**YOUR TASK**
Return exactly the lines that run from the one with "Screen dimensions: 1416x816" to the last line of the entries below, both included, and nothing else.

"""

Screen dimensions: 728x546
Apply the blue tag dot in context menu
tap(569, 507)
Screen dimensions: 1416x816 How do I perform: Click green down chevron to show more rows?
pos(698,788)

"""

**ANSWER TO THIS PROBLEM**
Screen dimensions: 1416x816 How do I perform: Click green down chevron to show more rows?
pos(698,788)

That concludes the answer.